By Adedapo Adesanya
Oil prices slid on Friday as investors weighed reassurances from the Organisation of the Petroleum Exporting Countries and its allies (OPEC+) against the latest jobs data in the United States that lowered expectations that the Federal Reserve will cut interest rates soon, with Brent crude futures losing 25 cents to settle at $79.62 per barrel and the US West Texas Intermediate (WTI) down by 2 cents to $75.53 per barrel.
Data showed US jobs growth accelerated far more than expected in May, keeping the US Federal Reserve on track to hold off starting to cut interest rates until September at the earliest.
The European Central Bank (ECB) went ahead with its first interest rate cut since 2019 on Thursday, despite an increasingly uncertain inflation outlook.
High borrowing costs can slow economic activity and dampen demand for oil.
Market analysts noted that the jobs report indicated higher rates for longer, a trend that tends to dampen enthusiasm for the oil market.
Meanwhile, both benchmarks posted a third straight weekly loss.
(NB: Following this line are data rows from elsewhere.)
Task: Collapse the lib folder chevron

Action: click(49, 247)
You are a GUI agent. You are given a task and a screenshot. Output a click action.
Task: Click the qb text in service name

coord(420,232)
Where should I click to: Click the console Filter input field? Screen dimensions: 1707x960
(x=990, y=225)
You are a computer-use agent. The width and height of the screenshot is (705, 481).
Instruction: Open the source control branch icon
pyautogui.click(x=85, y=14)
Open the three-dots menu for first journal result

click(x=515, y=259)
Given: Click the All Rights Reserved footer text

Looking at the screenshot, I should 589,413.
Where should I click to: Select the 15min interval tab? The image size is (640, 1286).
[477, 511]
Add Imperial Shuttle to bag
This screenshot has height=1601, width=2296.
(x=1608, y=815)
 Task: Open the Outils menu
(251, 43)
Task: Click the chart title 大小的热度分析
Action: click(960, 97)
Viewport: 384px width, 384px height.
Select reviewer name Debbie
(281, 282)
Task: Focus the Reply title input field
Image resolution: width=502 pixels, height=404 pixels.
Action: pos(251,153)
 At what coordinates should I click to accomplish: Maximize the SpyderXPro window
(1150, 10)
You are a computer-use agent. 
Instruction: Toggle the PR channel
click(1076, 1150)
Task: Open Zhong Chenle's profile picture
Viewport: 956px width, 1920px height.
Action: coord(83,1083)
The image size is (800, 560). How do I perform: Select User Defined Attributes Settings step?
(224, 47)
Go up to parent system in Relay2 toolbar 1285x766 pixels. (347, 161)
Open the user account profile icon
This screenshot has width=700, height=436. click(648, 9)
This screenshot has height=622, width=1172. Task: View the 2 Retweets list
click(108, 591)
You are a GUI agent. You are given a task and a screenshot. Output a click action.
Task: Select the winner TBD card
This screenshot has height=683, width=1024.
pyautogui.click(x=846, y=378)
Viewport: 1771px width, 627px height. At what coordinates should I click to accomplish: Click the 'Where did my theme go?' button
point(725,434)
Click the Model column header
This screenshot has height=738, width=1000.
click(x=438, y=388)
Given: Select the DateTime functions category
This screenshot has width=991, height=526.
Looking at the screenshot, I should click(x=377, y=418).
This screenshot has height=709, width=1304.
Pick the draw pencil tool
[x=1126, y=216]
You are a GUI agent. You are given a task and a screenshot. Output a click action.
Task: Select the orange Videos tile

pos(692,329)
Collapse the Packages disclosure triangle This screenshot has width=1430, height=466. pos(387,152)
Brent was down 2.5 per cent and WTI fell off by 1.9 per cent.
Earlier in the week, after OPEC+ members announced that they would start phasing out 2.2 million barrels per day in production cuts starting in October, there was an indication of rising supply, which is bearish for prices.
Poor US manufacturing data and weak private payrolls also weighed on the market.
Also pressuring the market, the US Dollar rallied 0.8 per cent to a more than one-week high shortly after the release of the jobs report.
However, oil prices have been buttressed by support from OPEC+ members Saudi Arabia and Russia, indicating readiness to pause or reverse oil output increases.
In China, data showed that although exports grew for a second month in May, crude oil imports fell, signalling demand concerns in the world’s largest crude oil buyer.
In Russia, the operations of the Novoshakhtinsk oil refinery in the southern Rostov region suffered significant disruptions after a fire following a drone attack on Thursday.
The US active oil rig count, an early indicator of future output, fell by four this week to 492, the lowest since January 2022, energy services firm Baker Hughes said.